In its therapeutic incarnation, antibodies such as rituximab could potentially be compounded with chemotherapy for a stronger kill (Cell. 2010 Sep 3;142(5):699-713). Radioimmunotherapy, on the other hand, does not appear to be an ideal candidate in this instance, says Weissman. Many normal cells express CD47 and investigators run the risk of substantial collateral damage if they adapted this technique using therapeutic radioisotopes.

Weissman’s team has published well over a dozen papers on hematopoietic stem cell research and the role of CD47 in cancer development and resistance. The amount of preclinical research undertaken suggests that human trials for escalated antibody therapy could be in the not-too-distant future.

The problem of rejection

Weissman’s exploration of stem cells has not only led to the promise of new imaging biomarkers and cancer therapy, but a powerful new bone marrow transplantation technique using patients’ own stem cells. The cells are harvested from patients’ skin and preserved in a frozen state for replanting after high-dose chemotherapy, which often requires a bone marrow transplant. There is a high risk of failure in conventional transplantation due to a residual immune response from donated blood harboring foreign T cells that are apt to mount an attack on patients’ lymphoid system, the tissues that form lymphocytes and disease fighting antibodies. The potential of personal stem cell lines for transplantation is staggering, because, if successful, years of anti-rejection drug regiments and all of the risks and complications of such treatments would then be unnecessary.

This technique would not be possible without high-tech microfluidics and cell sorters that can now remove cancerous cells from harvested samples for purified reintroduction without the risk of recurrent cancer. Not only do these samples stand to improve the success rate of bone marrow transplant, but they could also be used for genetic blood disorders.

Clinical trials on the horizon

As of Jan. 6, the Stanford University School of Medicine announced that the institution would be receiving a generous gift of $90 million from Ludwig Cancer Research and its founder, Daniel K. Ludwig. Stanford is one of six institutions sharing a total of $540 million for stem cell related projects. It is being called one of the largest gifts from a single donor in the history. Other funding for U.S. clinical trials comes from the California Institute of Regenerative Medicine, a state agency established in 2004 as a result of California’s proposition 71 (The California Stem Cell Research and Cures Act) to develop stem cell and cancer related therapies.

For Weissman and his team, some form of the antibody therapy was scheduled for regulatory investigation by both the FDA and the European Medicines and Healthcare products Regulatory Agency (MHRA) at the end of January or the beginning of February.

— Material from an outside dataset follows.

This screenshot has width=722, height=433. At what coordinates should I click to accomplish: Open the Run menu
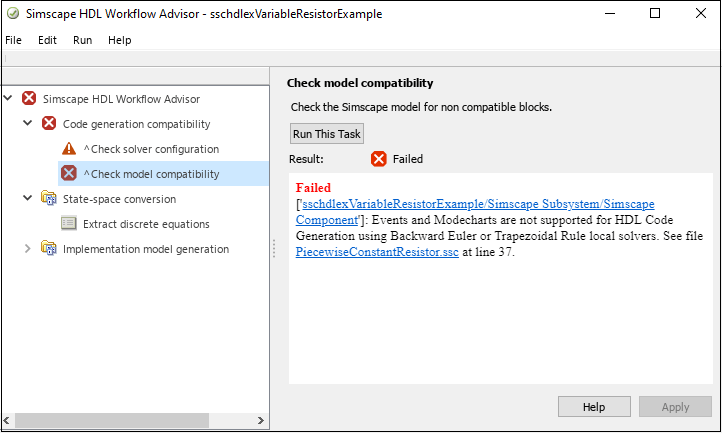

“We’ve presented our results to the FDA and they have encouraged us to file for initial new drug application and we are now bringing together all the data required,” Weissman explains.

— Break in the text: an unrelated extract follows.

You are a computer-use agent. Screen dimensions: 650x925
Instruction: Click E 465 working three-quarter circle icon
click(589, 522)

If the FDA does not put the drug on clinical hold within 30 days, clinical trials will begin at Stanford as well as Oxford University in the United Kingdom, where a “deep collaboration” has been formed between the institutions’ cancer centers.

The future of stem cell research looks bright. There is vast potential for new treatments and possibly even a cure for a range of cancers, but stem cell research also is applicable to treat a gamut of diseases including Parkinson’s and diabetes. A new era for regenerative medicine appears to have given Weissman and his team no shortage of job security.